From the Hotline: Managing Excessive Absenteeism
Question: A long-term employee has had excessive absences in the past year and no longer meets work hour requirements due to these absences for benefit purposes. How should it be addressed?
Answer: We recommend that you address the attendance issue first before the benefits eligibility concern. If there are certain medical or personal issues that are causing the absenteeism, you may be able to assist the employee in getting his or her attendance back on track. If there is no justification or medical needs presented, then follow your progressive disciplinary process for managing excessive absenteeism and document your actions. Approaching the employee sooner rather than later will ensure that you manage this issue and get attendance back on track, not only for the employee involved but also for the entire work group who have been handling the extra work when this employee is absent.
We recommend the following steps in a one-on-one discussion with the employee:
Address that you are meeting with the employee to address the ongoing absenteeism that has been taking place over the past year.
Share that you have seen good attendance prior to this and want to learn if there is anything going on that you may not understand, and offer up the resource of an Employee Assistance Program (EAP) if available. (Take note that if anything related to protective acts surfaces, such as the Americans with Disabilities Act, you will want to take appropriate action and possibly delay the next step.)

*Dataset excerpt:*
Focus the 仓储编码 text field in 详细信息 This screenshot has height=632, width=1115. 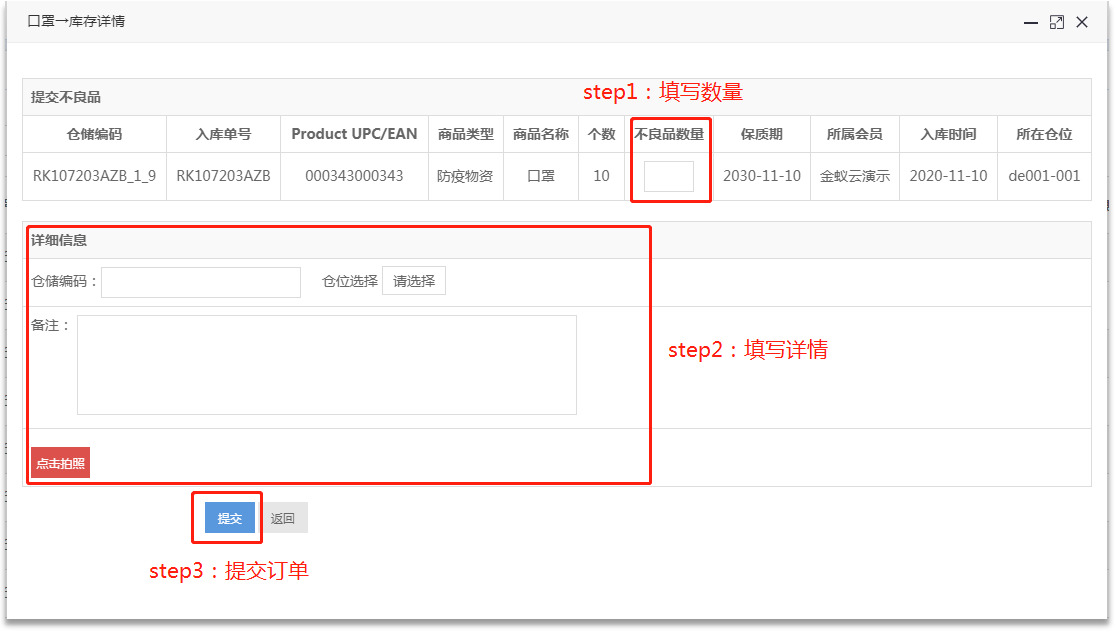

*To do:*
A – Decide whether each statement agrees with the absenteeism text, and answer yes or no, quoting the words of the text that settle it. (i) The text advises dealing with benefits eligibility before attendance. (ii) When no justification or medical need is presented, the text says to follow the progressive disciplinary process and document the actions taken. (iii) The text suggests offering an Employee Assistance Program if one is available.
B – Which law does the absenteeism text name as an example of protective acts?

*Exercise solutions:*
A –
(i) No: "We recommend that you address the attendance issue first before the benefits eligibility concern."
(ii) Yes: "If there is no justification or medical needs presented, then follow your progressive disciplinary process for managing excessive absenteeism and document your actions."
(iii) Yes: "offer up the resource of an Employee Assistance Program (EAP) if available"

B – The Americans with Disabilities Act.